Montréal a perdu beaucoup de résidants au profit des régions adjacentes

Ce « déficit considérable » a été constaté tant chez les immigrants qui s’étaient installés jadis à Montréal que chez les non-immigrants. L’Institut de la statistique souligne mardi que les immigrants qui quittent Montréal pour une autre région du Québec le font principalement au cours des premières années après leur admission au pays.

Selon les données du Recensement de 2016, l’Institut de la statistique du Québec révèle que les pertes migratoires de Montréal profitent surtout aux « régions adjacentes » — Laurentides, Montérégie, Lanaudière. Par contre, Laval affiche un solde migratoire négatif, surtout chez les non-immigrants.

Au-delà de la « première couronne métropolitaine », les gains migratoires interrégionaux se font presque uniquement chez les non-immigrants, sauf en Montérégie, où les soldes sont à peu près semblables.

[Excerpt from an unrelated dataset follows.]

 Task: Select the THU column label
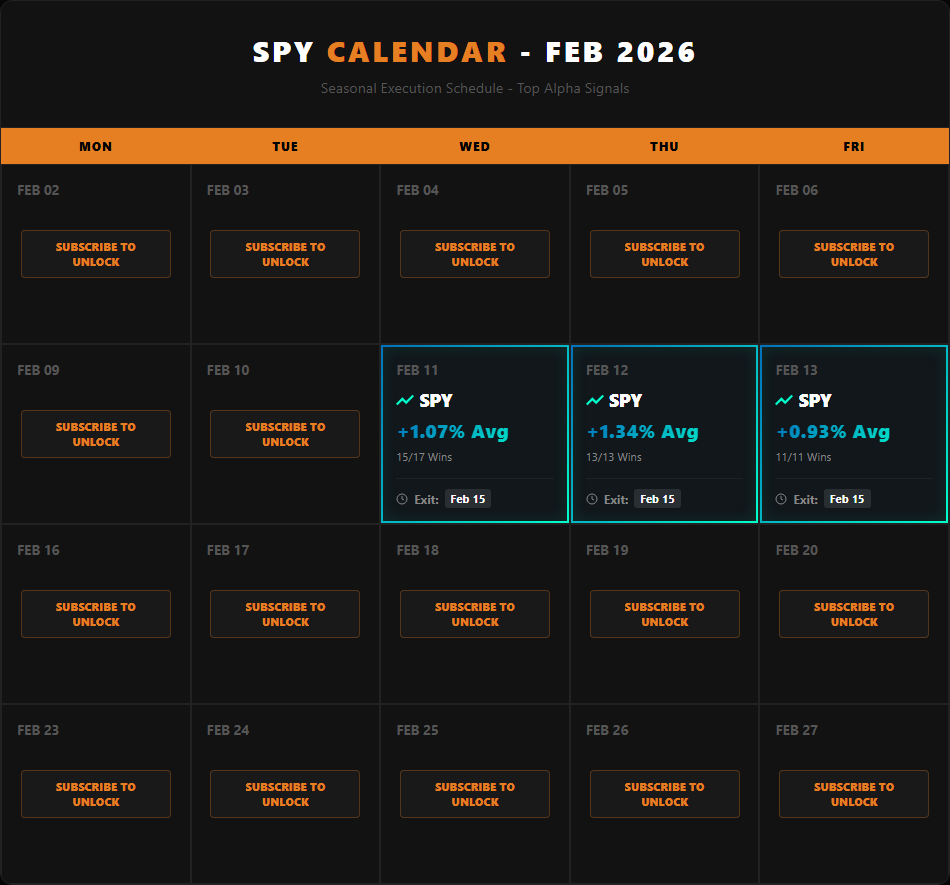(x=664, y=146)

Ailleurs au Québec, ce sont les non-immigrants qui contribuent majoritairement au bilan migratoire interrégional, à l’exception notable de l’Outaouais.

Dans les régions plus éloignées des grands centres, les soldes migratoires interrégionaux sont généralement négatifs, autant chez les immigrants que chez les non-immigrants. « Les pertes chez les immigrants apparaissent faibles en nombre absolu, mais elles ont un effet non négligeable sur les effectifs d’immigrants dans ces régions où ils sont peu nombreux », indique l’Institut dans un communiqué.